The evening was topped off by a powerful speech from Mrs. Devorah Kigel about the importance and significance of the mitzvah of Hafrashas Challah. Mrs. Kigel is an extremely popular lecturer and shalom bayis expert who speaks at many Emet events. She is a warm, penetrating speaker, with whom many Emet students of all levels of observance have developed a strong, lasting connection.

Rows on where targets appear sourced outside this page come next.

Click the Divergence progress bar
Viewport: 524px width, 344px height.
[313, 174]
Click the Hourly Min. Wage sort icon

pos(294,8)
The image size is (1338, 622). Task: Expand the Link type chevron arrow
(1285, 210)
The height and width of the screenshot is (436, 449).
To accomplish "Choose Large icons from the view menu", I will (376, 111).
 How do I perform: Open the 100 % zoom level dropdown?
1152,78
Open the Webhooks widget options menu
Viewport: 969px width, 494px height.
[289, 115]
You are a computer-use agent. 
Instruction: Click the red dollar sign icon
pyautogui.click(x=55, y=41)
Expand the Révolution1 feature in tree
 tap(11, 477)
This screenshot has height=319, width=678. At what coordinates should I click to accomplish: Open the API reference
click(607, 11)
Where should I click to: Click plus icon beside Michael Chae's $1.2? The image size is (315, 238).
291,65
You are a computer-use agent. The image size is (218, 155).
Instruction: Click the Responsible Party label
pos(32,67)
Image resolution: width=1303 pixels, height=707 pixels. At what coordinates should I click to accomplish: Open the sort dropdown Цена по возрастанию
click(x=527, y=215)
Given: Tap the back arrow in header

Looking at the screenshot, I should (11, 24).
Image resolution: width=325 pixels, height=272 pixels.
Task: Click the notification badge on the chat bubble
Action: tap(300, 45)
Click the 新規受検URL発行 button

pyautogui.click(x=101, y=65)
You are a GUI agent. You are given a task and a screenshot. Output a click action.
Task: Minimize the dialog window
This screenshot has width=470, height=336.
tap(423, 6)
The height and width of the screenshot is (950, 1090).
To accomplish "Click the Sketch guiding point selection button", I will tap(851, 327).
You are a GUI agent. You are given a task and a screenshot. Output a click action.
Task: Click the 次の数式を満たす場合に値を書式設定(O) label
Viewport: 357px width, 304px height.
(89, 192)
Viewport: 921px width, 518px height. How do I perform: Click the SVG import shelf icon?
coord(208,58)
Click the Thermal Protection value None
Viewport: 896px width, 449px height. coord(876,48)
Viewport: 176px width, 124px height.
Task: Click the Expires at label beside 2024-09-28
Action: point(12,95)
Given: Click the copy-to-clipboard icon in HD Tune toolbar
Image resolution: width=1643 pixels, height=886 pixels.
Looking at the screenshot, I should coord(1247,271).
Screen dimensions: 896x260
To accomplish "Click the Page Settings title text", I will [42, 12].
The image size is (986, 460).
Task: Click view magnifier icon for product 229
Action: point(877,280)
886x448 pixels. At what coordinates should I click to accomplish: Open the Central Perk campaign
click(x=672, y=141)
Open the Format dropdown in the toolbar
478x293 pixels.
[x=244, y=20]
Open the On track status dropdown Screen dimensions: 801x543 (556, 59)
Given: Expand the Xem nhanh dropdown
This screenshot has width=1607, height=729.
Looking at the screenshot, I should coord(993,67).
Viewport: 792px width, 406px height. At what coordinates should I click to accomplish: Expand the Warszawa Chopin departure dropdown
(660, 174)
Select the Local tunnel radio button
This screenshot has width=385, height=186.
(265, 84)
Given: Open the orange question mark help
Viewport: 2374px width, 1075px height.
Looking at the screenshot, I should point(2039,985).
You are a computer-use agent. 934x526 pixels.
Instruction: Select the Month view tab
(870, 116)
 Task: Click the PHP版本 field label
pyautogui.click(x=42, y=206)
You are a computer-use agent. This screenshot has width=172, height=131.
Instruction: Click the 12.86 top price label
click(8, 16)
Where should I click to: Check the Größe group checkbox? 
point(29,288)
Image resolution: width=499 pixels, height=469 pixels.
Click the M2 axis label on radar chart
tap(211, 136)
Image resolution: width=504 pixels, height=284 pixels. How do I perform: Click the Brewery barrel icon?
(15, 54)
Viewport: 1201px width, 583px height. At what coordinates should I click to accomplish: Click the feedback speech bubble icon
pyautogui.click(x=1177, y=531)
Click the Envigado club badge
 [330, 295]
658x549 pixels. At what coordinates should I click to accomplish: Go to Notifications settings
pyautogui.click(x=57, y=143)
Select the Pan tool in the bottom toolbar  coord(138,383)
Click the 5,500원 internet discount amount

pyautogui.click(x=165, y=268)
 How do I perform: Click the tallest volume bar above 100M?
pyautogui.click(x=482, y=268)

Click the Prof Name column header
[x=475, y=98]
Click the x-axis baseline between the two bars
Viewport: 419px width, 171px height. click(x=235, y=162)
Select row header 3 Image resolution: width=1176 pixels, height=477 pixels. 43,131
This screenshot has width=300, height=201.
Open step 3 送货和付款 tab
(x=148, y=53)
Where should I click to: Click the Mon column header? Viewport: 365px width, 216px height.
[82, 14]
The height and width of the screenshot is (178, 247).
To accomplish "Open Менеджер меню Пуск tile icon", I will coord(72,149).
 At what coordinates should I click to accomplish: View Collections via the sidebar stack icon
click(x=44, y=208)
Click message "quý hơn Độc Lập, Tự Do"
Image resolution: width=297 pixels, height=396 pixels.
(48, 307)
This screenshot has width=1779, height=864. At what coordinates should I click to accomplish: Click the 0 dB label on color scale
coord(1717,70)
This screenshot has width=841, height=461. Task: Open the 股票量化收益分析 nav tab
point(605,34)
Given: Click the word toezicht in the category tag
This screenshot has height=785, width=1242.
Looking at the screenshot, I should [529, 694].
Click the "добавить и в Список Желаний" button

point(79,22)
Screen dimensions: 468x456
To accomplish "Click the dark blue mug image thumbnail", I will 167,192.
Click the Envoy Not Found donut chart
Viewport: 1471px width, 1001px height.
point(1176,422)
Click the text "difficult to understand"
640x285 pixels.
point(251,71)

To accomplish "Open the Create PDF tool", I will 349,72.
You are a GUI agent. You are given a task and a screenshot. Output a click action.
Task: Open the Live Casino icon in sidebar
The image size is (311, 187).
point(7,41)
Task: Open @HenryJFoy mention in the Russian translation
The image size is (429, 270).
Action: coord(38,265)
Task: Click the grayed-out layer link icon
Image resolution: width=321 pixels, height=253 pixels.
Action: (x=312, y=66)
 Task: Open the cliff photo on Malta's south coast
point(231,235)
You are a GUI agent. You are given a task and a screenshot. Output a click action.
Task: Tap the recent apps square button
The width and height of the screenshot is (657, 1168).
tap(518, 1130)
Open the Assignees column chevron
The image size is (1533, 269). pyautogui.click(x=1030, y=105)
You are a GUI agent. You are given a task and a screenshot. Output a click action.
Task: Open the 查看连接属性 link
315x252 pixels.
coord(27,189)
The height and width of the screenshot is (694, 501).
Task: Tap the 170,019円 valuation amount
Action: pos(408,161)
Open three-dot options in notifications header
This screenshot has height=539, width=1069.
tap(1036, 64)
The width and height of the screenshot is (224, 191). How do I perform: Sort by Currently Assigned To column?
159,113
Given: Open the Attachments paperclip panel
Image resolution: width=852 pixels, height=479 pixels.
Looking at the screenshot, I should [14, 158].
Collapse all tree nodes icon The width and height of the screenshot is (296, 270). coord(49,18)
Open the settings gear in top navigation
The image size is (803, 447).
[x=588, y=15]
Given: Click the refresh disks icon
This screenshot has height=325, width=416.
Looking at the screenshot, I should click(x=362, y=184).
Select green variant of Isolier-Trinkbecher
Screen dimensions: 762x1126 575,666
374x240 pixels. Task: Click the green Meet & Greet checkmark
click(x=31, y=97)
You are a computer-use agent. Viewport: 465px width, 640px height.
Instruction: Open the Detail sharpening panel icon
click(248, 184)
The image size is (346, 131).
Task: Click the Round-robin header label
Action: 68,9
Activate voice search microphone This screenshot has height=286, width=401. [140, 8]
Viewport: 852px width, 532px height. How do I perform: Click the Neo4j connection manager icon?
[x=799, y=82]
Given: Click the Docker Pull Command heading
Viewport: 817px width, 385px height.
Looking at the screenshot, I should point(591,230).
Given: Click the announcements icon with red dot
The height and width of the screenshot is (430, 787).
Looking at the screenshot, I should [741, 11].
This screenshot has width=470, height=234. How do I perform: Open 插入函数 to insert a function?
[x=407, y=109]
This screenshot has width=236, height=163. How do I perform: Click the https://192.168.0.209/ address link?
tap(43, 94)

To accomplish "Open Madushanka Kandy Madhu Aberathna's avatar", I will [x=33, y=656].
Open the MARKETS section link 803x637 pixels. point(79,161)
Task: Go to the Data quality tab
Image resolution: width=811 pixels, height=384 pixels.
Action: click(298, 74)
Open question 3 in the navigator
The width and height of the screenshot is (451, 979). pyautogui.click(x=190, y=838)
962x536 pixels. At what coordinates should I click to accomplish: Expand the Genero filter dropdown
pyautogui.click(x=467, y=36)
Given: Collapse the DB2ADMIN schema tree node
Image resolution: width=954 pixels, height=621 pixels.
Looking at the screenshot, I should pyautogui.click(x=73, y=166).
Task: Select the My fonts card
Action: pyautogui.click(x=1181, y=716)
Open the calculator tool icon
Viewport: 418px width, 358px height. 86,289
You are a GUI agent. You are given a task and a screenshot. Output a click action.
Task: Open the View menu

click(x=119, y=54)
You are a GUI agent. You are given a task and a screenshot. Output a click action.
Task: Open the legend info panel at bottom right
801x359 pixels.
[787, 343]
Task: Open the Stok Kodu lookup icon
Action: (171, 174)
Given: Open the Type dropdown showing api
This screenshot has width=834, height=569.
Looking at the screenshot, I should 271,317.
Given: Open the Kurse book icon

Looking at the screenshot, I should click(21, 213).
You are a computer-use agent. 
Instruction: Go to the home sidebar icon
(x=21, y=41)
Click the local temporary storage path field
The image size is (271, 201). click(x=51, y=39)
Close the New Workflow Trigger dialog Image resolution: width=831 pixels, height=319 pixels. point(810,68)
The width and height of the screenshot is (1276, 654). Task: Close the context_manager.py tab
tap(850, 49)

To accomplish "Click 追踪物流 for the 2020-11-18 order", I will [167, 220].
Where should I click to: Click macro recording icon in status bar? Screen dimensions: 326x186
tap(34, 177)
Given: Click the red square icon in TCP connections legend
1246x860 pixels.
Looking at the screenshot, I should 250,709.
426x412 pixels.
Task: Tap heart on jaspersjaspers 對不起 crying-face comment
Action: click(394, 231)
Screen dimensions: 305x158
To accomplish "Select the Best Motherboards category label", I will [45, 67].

Of course, the most significant moment is the mafrish challah brachah, when women from all spectrums of Jewish observance recite the words together. On this Catholic campus, in this large glassed-in room, in this corner of New York, there is a moment of holiness. This is why we came, this transformation, when time and bread and women transcend their physicality and become something more. Everyone in the room feels it. The students took their rising dough home to bake, and to extend the spirituality into their own domains. Like all Emet events, this one will reverberate far past its given time.